Iklan - Scroll untuk Melanjutkan
Baca artikel Fortune IDN lainnya di IDN App
ilustrasi chanel (dok. timeinternational)

Jakarta, FORTUNE - Chanel menggugat pengecer mewah bekas New York, What Goes Around Comes Around (WGACA) ke pengadilan. Dalam persidangan yang dimulai pada Selasa (9/1), gugatan ini berdampak besar pada industri, terutama pihak-pihak yang bertanggung jawab ketika barang palsu dijual di ritel barang bekas dan bagaimana peritel mempertanggungjawabkan nilai merek yang mereka pasarkan.

Melansir Vogue Business pada Senin (8/1), Chanel menuduh WGACA menjual barang palsu dan menyiratkan afiliasi dengan rumah mewah Prancis tersebut melalui materi iklan dan pemasaran. Jenama asal prancis itu juga memasukkan poin bahwa WGACA telah menjual tas palsu yang terkait dengan nomor seri curian yang telah dibatalkan oleh Chanel. Dengan kata lain, tas palsu yang dijual cirinya tidak sesuai dengan tas asli yang nomor serinya sah, serta barang-barang lain yang diklaim asli. Demikian diungkap Jeff Trexler, Direktur Asosiasi Institut Hukum Mode Universitas Fordham.

Chanel menolak berkomentar sebelum persidangan. Di sisi lain. WGACA membantah klaim tersebut. “Kami dengan gigih membela tuduhan bahwa kami telah menjual barang palsu dan telah membuktikan kepada pengadilan dan Chanel bahwa ini bukanlah tuntutan yang sah,” kata Seth Weisser, salah satu pendiri dan CEO WGACA.

Konflik ini seharusnya membuat para reseller barang mewah berhenti sejenak, kata Gina Bibby, kepala praktik teknologi fesyen global di firma hukum Withers.

“[Mereka] harus berhati-hati untuk tidak memasarkan produk mereka dengan cara yang menunjukkan afiliasi, hubungan, atau hubungan dengan pemilik merek merek mewah–kecuali jika afiliasi, hubungan, atau hubungan tersebut benar-benar ada.”

Jika terbukti bersalah, WGACA dapat menghadapi ganti rugi hingga US$23,2 juta atau serata Rp360,1 triliun atas pelanggaran dari tahun 2014 hingga 2022, kata Shermin Lakha, pendiri dan pengacara pengelola Lvlup Legal.

Kasus ini kemungkinan berdampak luas dan akan terjadi lebih banyak tuntutan hukum terhadap pengecer barang bekas. "Berarti perusahaan-perusahaan ini harus sangat waspada dalam memeriksa produk yang mereka jual, serta cara mereka memasarkannya," kata Bibby.

WGACA membantah tuduhan Chanel

Seth Weisser mengatakan, WGACA adalah pemasok semua merek mewah ternama dan tidak pernah berusaha menyampaikan afiliasi langsung apa pun dengan merek yang ditawarkan.

"Dengan menampilkan barang-barang yang memiliki logo pada produk yang kami tawarkan, kami hanya menunjukkan secara langsung karya merek tersebut dan menghormati bentuk aslinya," ujarnya.
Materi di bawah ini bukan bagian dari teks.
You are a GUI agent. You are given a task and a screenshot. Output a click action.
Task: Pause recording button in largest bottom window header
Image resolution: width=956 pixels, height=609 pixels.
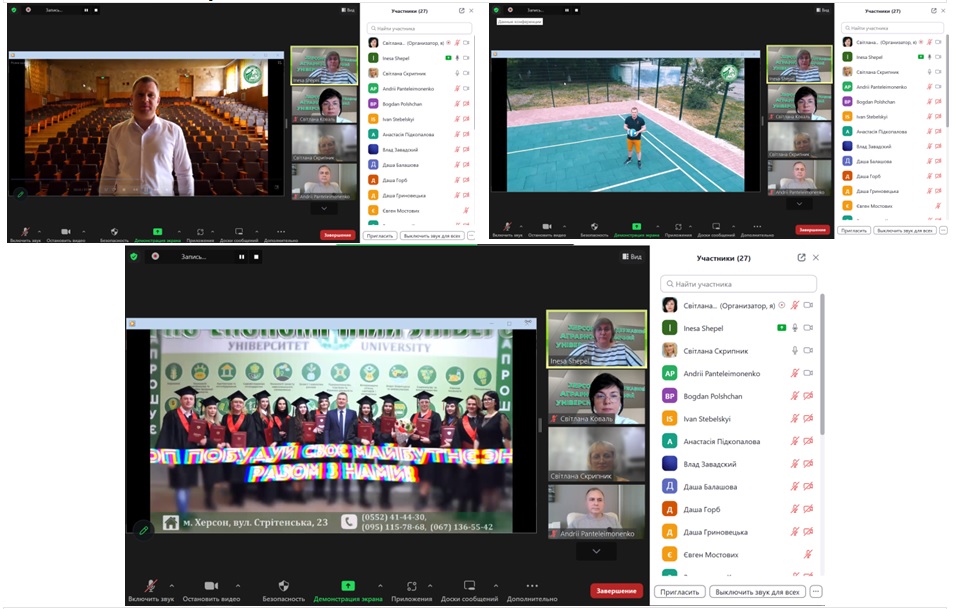(241, 256)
Penggunaan logo Chanel dalam materi pemasaran adalah poin penting dalam kasus ini, kata Zach Briers, mitra kekayaan intelektual di Munger, Tolles dan Olson, karena hal itu dapat menimbulkan efek riak bagi industri penjualan kembali lainnya.

Berdasarkan doktrin “penggunaan wajar nominatif”, pengecer barang bekas dapat menggunakan merek dagang untuk mendeskripsikan produk asli yang dijual kembali, tetapi tidak dapat menggunakan merek dagang untuk menyarankan afiliasi dengan pemegang merek dagang.

Hasil dari kasus ini akan bergantung pada interpretasi juri terhadap penggunaan logo Chanel oleh WGACA dalam iklannya, kata Trexler, termasuk seberapa sering logo tersebut digunakan.

“Chanel berpendapat bahwa WGACA menggunakan merek Chanel secara ekstensif dalam pemasaran dan kampanye media sosialnya, yang jauh melebihi penggunaan yang diperlukan untuk mengidentifikasi produk secara akurat, dan secara tidak akurat menunjukkan bahwa Chanel mendukung atau mengizinkan aktivitas WGACA,” kata Briers.

Namun, WGACA berkilah bahwa mereka hanya menggunakan merek Chanel untuk secara akurat mengiklankan produk Chanel asli yang dijual kembali sebagai barang bekas.